Discarded wooden packaging is an ideal source of reclaimed wood because:
BCF has developed a proprietary system for sorting, grading, drying, and remilling the discarded wood used in its remanufacturing processes. Because of the diversity in kind and condition of incoming wood, BCF is developing a variety of products for a broad range of markets. It is opening markets for its furniture in specialty "green" stores like Manhattan's Terra Verde and Earth General; in mainstream consumer products stores like Farberware's factory outlets; in contract sales to colleges, foster care agencies, and corporate offices, and in store fixtures to such national outlets as Patagonia and Ben & Jerry's ice cream shops. It has sold flooring to housing rehabbers in Brooklyn, New York, and Bowie, Maryland.
Most of the wood acquired by BCF is used to refurbish pallets and the remainder is used in flooring and furniture, including butcher-block style tables. As markets and sales develop for the value-added products, a 75%-25% division of uses is developing. Wood unsuitable for use in pallets, furniture, or flooring is ground for sale to a manufacturer of medium density fiberboard. Any remaining fiber is used to heat the BCF building, making the company a no-waste operation.
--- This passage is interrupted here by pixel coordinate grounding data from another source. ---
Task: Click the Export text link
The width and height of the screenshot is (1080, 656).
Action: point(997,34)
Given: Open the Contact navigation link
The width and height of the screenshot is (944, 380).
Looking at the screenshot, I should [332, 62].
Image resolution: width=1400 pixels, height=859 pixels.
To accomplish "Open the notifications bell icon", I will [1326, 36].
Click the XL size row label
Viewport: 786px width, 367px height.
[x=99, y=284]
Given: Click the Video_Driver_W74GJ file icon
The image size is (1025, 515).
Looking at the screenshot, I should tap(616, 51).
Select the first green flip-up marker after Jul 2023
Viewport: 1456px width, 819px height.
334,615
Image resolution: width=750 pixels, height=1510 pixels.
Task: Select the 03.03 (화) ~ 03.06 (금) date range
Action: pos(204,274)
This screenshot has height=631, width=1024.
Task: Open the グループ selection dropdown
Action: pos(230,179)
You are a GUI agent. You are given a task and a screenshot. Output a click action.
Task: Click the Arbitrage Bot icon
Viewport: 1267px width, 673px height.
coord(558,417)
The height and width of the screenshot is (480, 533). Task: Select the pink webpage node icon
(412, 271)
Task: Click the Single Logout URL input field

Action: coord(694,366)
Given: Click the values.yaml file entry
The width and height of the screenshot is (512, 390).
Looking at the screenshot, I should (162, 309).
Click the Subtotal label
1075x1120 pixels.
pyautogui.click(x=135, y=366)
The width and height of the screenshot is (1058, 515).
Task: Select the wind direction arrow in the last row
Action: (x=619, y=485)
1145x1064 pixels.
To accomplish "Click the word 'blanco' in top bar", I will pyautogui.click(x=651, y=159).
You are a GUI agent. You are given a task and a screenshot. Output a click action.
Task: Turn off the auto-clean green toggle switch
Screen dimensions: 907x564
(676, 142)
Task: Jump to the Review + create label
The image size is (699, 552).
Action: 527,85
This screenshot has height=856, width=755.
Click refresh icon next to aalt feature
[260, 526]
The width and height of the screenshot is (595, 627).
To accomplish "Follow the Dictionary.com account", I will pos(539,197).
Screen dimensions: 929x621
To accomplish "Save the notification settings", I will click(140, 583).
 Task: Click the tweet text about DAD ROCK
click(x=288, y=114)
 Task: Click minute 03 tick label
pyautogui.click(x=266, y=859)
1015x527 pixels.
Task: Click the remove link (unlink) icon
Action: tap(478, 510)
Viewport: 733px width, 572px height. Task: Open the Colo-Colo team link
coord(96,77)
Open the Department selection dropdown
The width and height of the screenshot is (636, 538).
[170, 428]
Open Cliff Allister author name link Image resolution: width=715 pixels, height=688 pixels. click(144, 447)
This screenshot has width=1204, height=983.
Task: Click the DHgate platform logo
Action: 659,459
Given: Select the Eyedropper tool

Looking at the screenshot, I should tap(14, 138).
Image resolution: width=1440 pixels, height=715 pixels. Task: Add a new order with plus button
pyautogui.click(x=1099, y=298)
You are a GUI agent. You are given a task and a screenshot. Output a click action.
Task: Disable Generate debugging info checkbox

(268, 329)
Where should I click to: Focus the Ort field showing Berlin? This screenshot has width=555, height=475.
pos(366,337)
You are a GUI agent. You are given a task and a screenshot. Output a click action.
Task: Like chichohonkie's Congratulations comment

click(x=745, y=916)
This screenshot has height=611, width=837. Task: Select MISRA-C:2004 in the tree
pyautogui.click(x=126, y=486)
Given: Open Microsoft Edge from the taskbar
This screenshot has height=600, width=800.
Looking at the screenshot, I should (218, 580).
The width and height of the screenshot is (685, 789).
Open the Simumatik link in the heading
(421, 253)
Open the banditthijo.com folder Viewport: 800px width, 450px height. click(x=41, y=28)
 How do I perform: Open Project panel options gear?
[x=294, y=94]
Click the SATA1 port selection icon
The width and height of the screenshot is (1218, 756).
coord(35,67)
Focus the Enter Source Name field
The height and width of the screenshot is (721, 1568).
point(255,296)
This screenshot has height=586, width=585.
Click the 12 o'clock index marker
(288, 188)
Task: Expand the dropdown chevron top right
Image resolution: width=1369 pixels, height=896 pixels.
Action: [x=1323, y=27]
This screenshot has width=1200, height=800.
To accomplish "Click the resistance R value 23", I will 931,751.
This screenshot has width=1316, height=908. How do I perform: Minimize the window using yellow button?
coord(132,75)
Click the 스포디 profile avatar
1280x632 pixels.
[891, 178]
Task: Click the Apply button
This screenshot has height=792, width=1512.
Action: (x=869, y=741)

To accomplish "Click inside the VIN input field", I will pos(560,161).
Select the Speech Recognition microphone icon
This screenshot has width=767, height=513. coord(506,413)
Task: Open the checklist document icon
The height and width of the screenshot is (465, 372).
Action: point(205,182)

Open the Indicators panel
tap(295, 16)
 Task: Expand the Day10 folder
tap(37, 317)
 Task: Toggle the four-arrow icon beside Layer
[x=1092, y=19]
In early 1996, BCF was not yet operating in the black but was expected to become profitable within 18 months.
BCF says the national recycling rate for wooden pallets, crates, and packaging is
about 10%, with the majority ground into low-value applications like fiber or chips and
more than half of the ground wood burned for fuel. BCF estimates that harvesting just the
discarded wooden packaging in big U.S. cities would conserve about 300,000 acres of virgin
timberland a year. The 88 million pallets discarded annually in the 49 largest urban areas
contain about 1.5 billion board feet of usable lumber, or roughly three times the amount
of virgin timber used to produce all the hardwood flooring sold in the U.S. every year.